§ Instructions for the task
Answer with one number only: the count of lines below that hold the word "computer".

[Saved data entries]
+++

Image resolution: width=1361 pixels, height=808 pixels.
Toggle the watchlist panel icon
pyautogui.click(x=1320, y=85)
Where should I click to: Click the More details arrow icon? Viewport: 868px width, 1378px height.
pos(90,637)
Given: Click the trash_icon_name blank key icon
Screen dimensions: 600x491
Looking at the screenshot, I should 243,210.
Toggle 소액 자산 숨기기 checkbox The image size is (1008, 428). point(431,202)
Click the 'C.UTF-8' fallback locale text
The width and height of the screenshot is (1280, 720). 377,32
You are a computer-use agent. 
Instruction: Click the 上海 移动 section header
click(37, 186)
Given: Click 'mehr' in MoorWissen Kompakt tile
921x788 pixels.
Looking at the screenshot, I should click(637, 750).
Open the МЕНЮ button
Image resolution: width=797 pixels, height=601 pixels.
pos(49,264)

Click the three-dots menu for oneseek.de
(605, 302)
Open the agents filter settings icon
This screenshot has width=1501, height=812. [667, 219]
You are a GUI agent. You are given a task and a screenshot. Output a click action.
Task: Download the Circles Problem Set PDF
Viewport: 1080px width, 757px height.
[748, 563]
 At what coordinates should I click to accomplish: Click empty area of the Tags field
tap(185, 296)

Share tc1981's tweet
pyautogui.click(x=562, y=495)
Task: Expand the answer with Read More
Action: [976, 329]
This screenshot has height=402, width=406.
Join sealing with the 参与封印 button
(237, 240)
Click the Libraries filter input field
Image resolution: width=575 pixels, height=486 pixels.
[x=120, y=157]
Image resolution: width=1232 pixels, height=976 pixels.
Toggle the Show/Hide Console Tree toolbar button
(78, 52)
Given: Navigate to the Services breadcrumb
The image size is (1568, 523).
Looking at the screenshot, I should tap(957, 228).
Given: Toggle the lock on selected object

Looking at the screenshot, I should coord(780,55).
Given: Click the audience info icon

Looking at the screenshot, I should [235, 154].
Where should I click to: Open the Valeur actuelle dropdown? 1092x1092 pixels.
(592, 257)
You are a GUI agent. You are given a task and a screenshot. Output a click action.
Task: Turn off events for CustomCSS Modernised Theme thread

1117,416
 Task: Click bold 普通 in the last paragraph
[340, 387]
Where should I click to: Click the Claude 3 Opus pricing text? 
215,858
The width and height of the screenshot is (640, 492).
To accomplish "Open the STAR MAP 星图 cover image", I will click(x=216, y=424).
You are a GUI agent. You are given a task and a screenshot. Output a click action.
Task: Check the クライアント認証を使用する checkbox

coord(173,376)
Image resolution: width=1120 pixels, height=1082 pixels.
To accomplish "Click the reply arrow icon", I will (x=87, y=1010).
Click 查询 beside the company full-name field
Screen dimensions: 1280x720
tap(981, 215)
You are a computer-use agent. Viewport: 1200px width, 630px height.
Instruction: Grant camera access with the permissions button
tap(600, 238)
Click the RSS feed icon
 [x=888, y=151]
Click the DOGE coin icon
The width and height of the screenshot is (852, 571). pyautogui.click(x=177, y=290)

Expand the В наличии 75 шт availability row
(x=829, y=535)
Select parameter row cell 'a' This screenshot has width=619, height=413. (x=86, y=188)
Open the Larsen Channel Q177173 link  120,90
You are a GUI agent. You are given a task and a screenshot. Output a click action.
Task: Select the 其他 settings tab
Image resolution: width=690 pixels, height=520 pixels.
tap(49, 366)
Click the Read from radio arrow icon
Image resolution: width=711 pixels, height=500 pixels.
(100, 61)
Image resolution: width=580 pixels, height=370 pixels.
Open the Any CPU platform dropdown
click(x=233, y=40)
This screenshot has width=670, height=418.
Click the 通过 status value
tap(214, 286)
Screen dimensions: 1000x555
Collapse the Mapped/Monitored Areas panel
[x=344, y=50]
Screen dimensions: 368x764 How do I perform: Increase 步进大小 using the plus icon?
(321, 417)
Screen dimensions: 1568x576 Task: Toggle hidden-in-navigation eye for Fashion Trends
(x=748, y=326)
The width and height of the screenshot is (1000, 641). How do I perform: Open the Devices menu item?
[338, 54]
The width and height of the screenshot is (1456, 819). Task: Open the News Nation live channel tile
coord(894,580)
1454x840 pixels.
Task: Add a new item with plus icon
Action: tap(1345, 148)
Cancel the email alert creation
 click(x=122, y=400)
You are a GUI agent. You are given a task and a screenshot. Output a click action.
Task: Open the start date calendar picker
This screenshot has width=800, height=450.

+++

§ Problem solution
2